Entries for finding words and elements
-*-

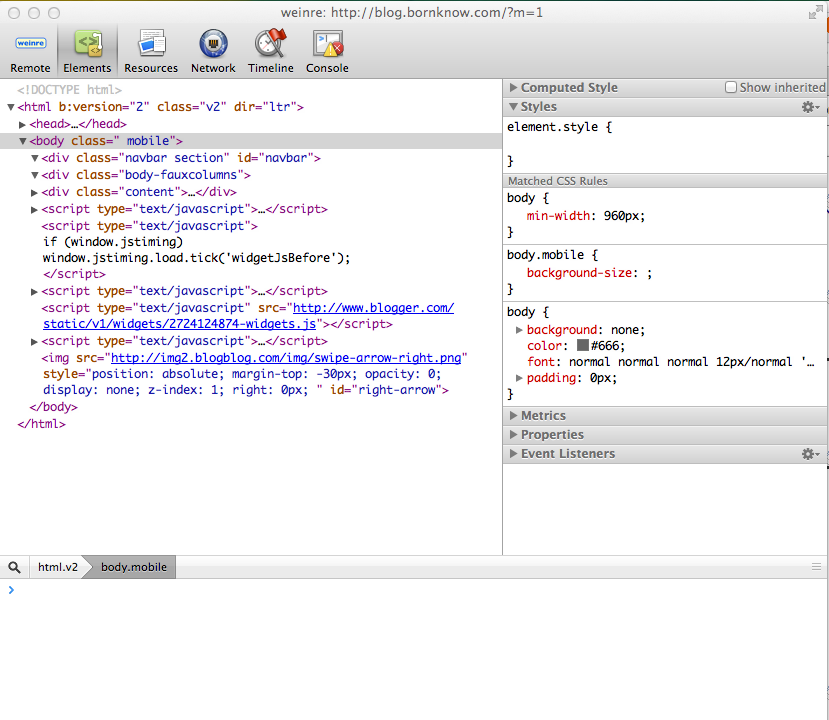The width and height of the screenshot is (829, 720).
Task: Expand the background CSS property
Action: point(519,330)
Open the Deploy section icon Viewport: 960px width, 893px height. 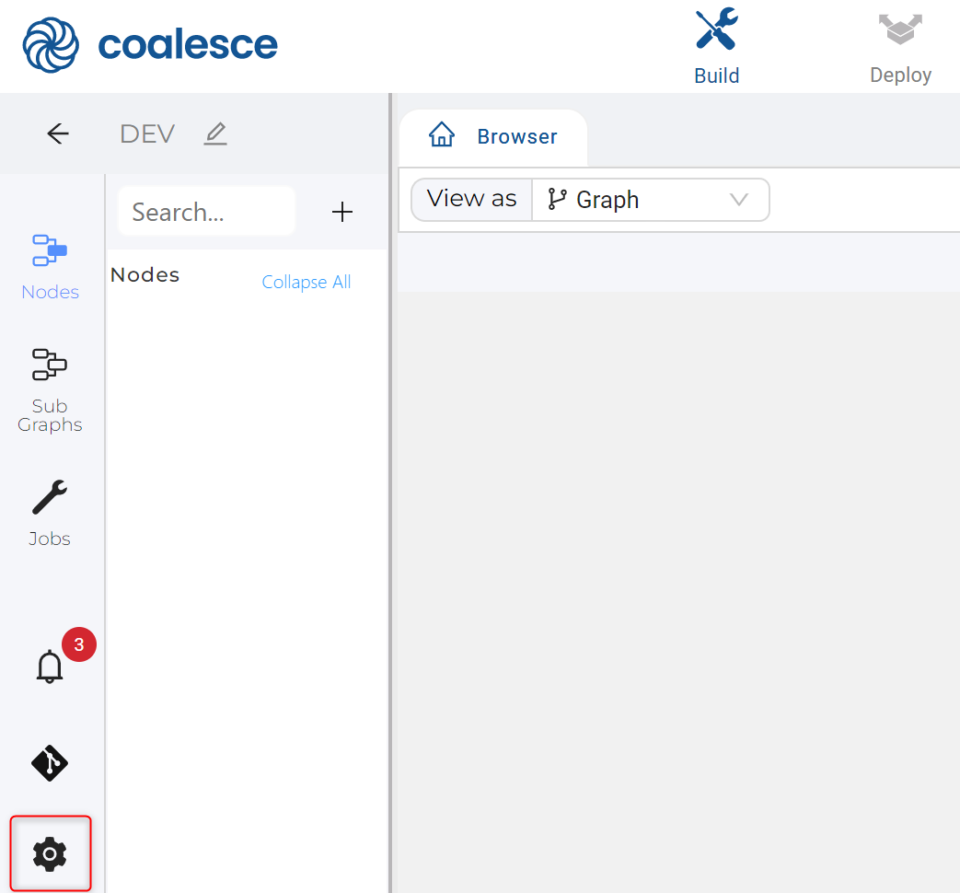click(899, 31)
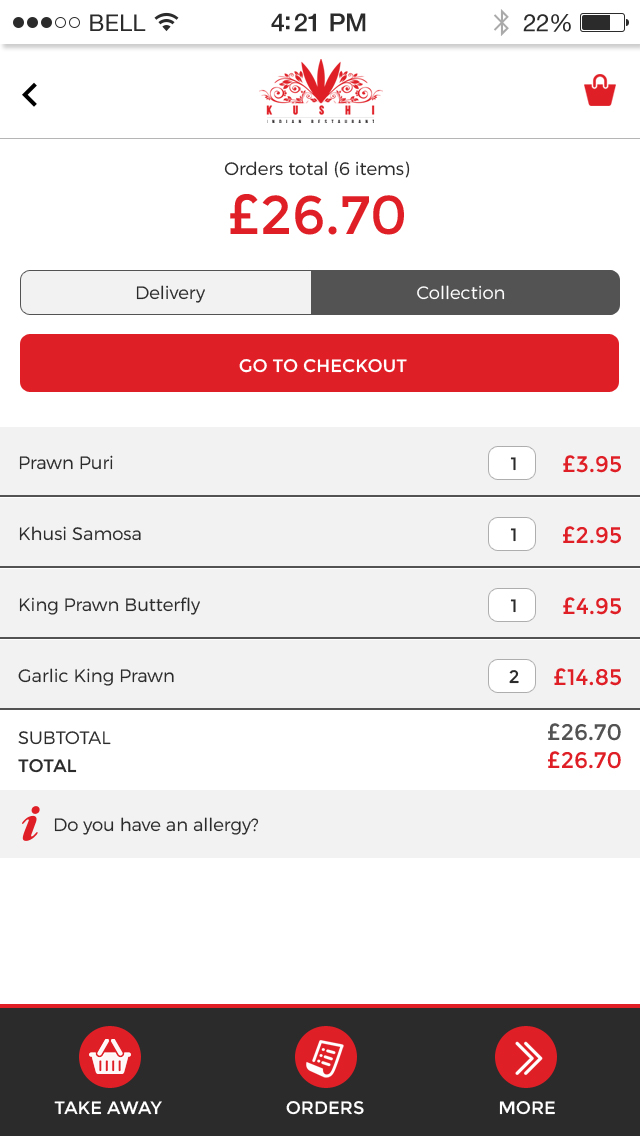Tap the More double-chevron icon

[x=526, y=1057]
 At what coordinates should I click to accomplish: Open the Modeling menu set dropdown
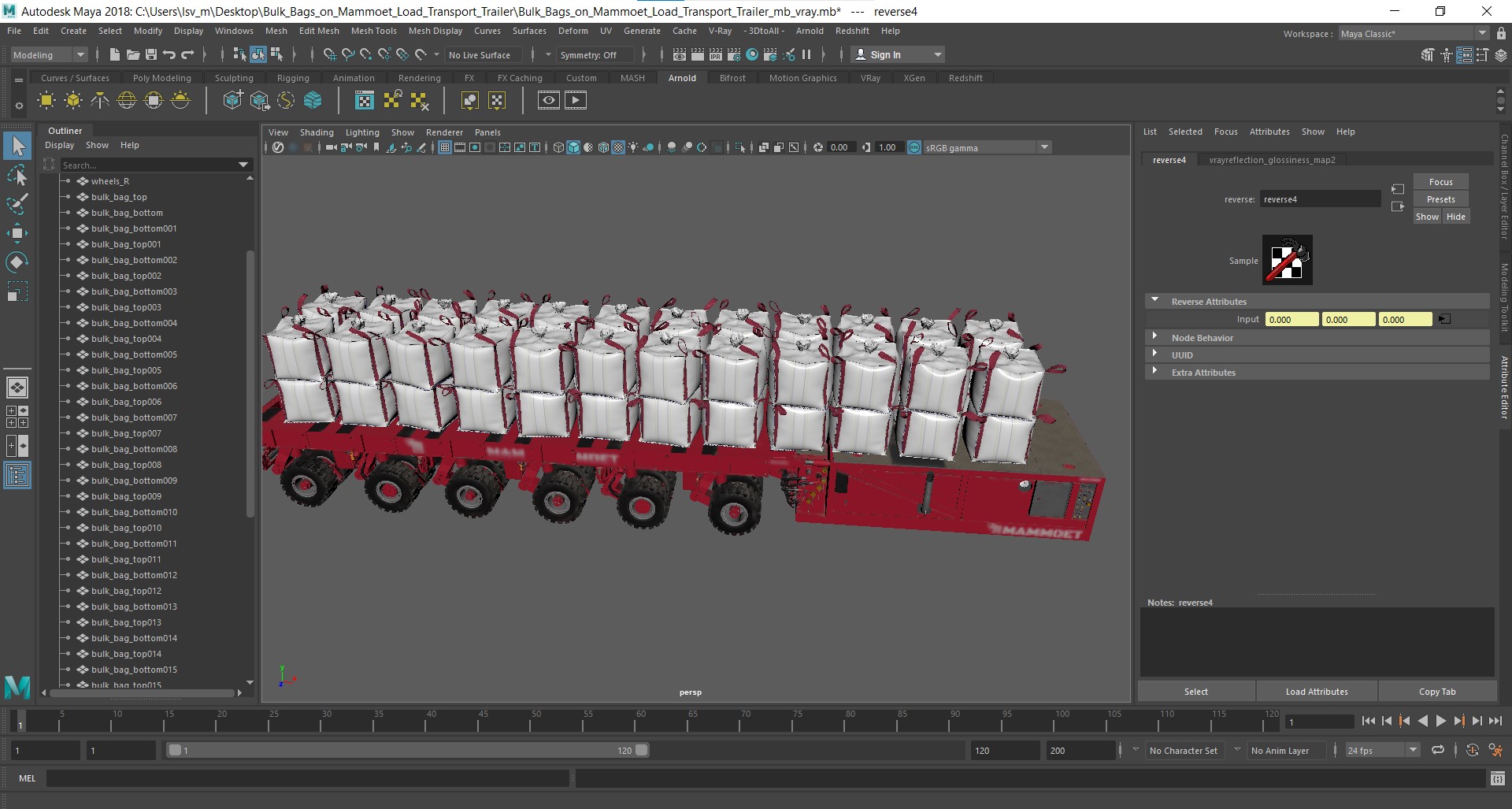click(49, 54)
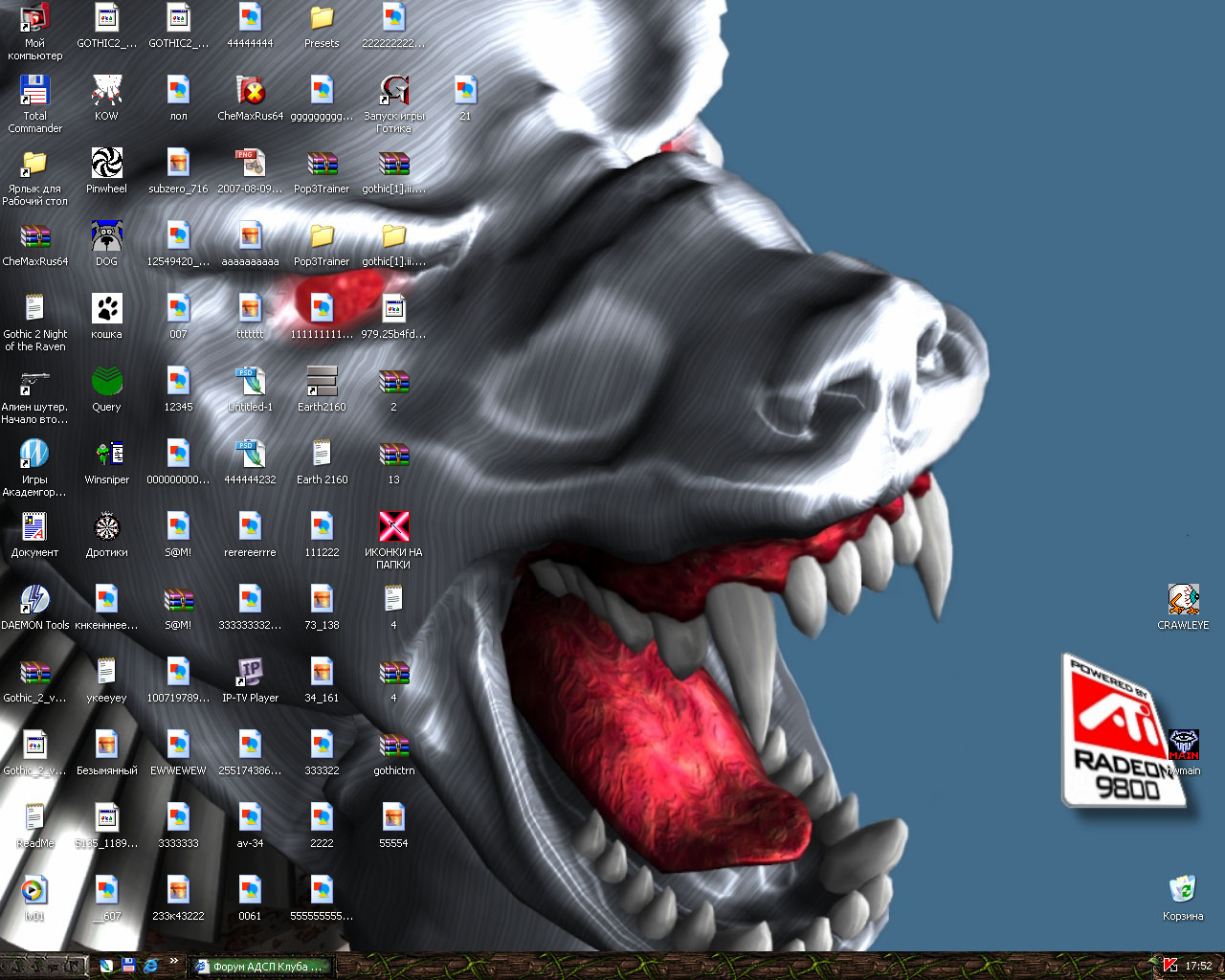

-*-

Lay out the lines from the one containing "At what coordinates" through the end of the items, inclusive, as a JSON list of strings with one string per line. Skip blank lines and leave out the pictures.

[
  " At what coordinates should I click to accomplish: Open the Modeling menu set dropdown",
  "click(49, 54)"
]